Esa es la historia que O’Donnell —fallecido en 2007, a los 85 años— se
encargó de difundir y su hijo, ahora un adulto, quiere
mantener viva.
En resumen, los O’Donnell sostiene que tras la rendición de Japón y la
invasión posterior, el marine fue enviado por el Ejército a Nagasaki
para que registrase los efectos de la bomba atómica. Lo que vio —orfandad, un
cementerio inmenso, personas con quemaduras con dimensión de pesadilla…— cambió
su vida. Algunas de las fotos, entre ellas la del niño
con el cadáver de su hermano, las escondió porque tenía miedo de que los
mandos las incautasen. Al volver a los EE UU las guardó en unas cajas que
depositó en el ático durante más de cuarenta años.

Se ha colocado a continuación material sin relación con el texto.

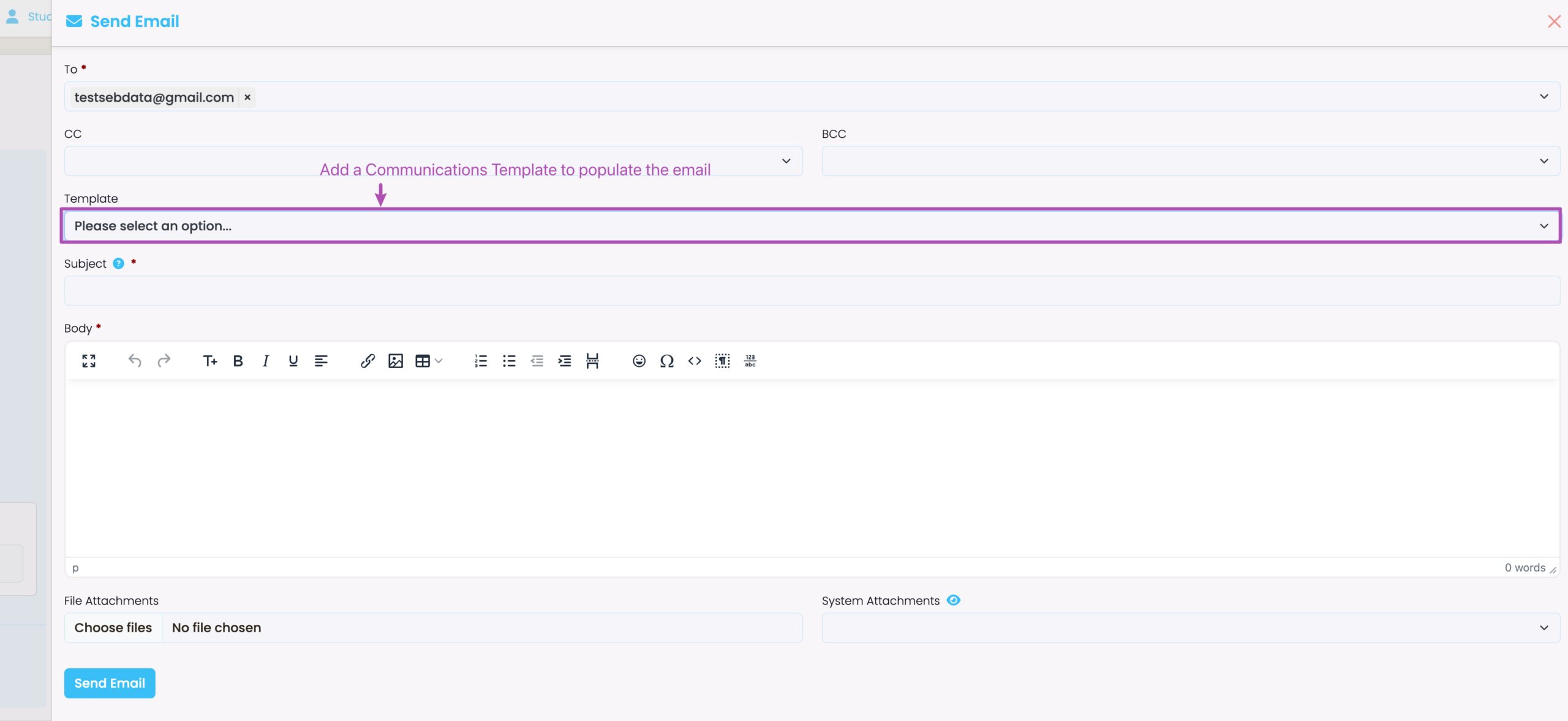
Task: Click Choose files for attachments
Action: click(113, 628)
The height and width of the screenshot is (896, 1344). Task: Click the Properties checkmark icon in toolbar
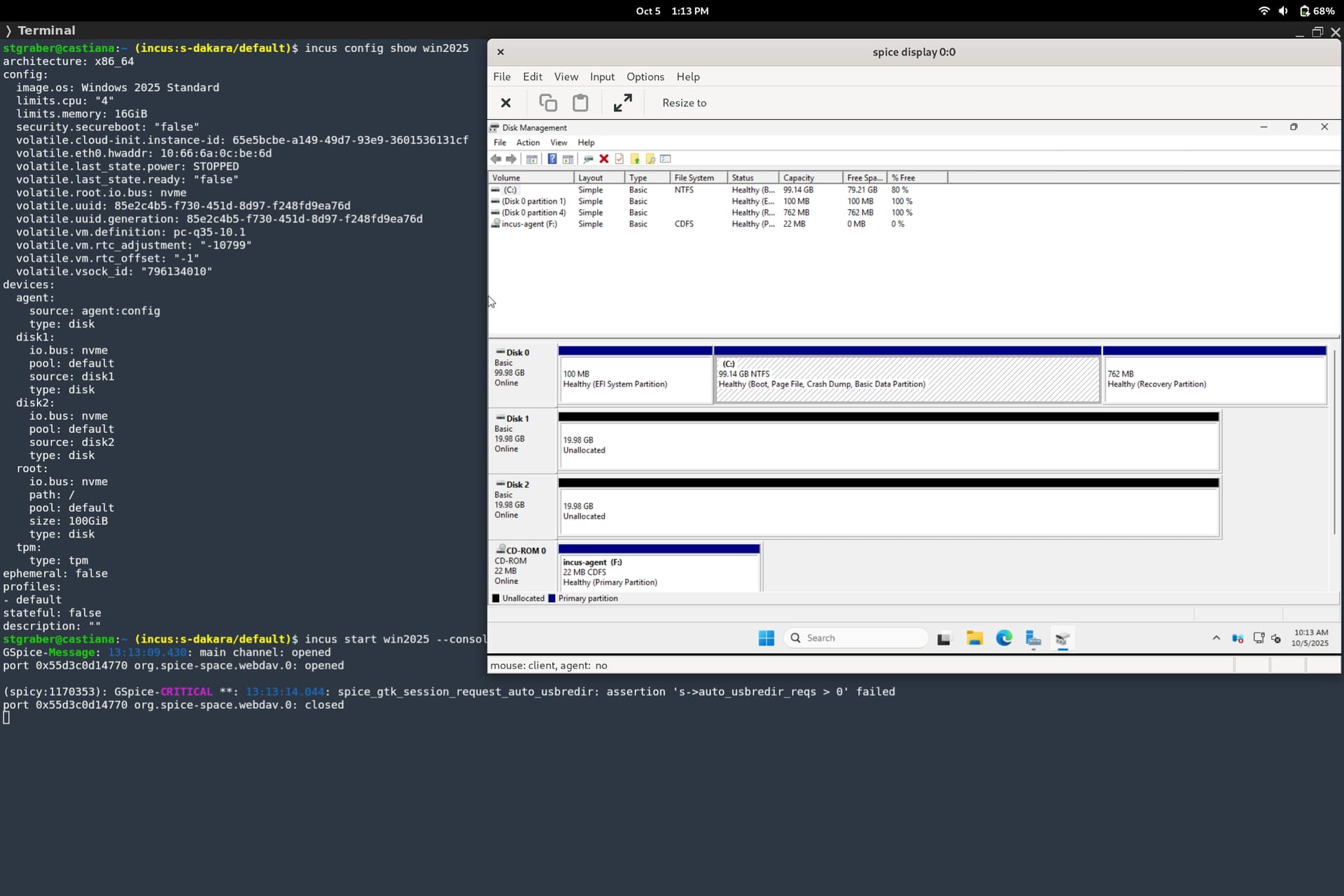click(620, 159)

Esa, digo, es la historia. Pero los fotógrafos, como cualquier ser
humano, pueden mentir.
Durante años, O’Donnell se dedicó a dar conferencias y conceder
entrevistas. En ellas, además de volver al horror que encontró en
Nagasaki, recordaba sus años como fotógrafo oficial de la Casa Blanca y presentaba como suyas fotos que hicieron otros.
Eran maniobras de una enorme inocencia: se adjudicaba imágenes tan conocidas
como la del niño John F. Kennedy Jr saludando a lo militar el ataud de su
padre, el presidente JFK, que hizo Stan Stearns. Aunque nunca trabajó para la
Casa Blanca, O’Donnell posaba ante una pared repleta de retratos
de mandatarios a los que decía haber retratado. Ninguna de las fotos era
suya.
Cuando el escándalo, como era previsible, saltó a la luz, O’Donnell no se
retractó. Su hijo, que entonces encabezaba una empresa para intentar sacar
beneficios de las fotos del padre, atribuyó las fantasías a un episodio de
“demencia senil”.
No hay constancia, según los archivos del Ejército que lanzaba bombas atómicas
sobre civiles, de que el marine fuera destinado a Nagasaki en 1945. Tampoco, y
de ese pormenor sí hay constancia, trabajó jamás para la Casa Blanca.
Nada sabía de la foto de los hermanos hasta que la encontré en un blog personal que frecuento. De la
intrahistoria me fui enterando, con pasmo y asombro, más tarde.
Las mentiras de O’Donnell convierten en pertinentes algunas preguntas: ¿son
ciertas las fotos de Nagasaki?, ¿las hizo O’Donnell?, ¿es real la historia,
el pie de foto, del niño esperando la cremación de su hermano?, ¿por qué el
fotógrafo escondió las imágenes durante tantos años, demasiados como para
protegerse de la censura militar?, ¿está muerto o está dormido el niño japonés?.
También deberíamos formular otra pregunta que acaso sea la unica
primordial: ¿importan las mentiras presuntas de un ser humano cuando hablamos
de una carnicería cometida por otros seres humanos, también mentirosos, pero, y
eso los diferencia de O’Donnell, indiferentes al horror?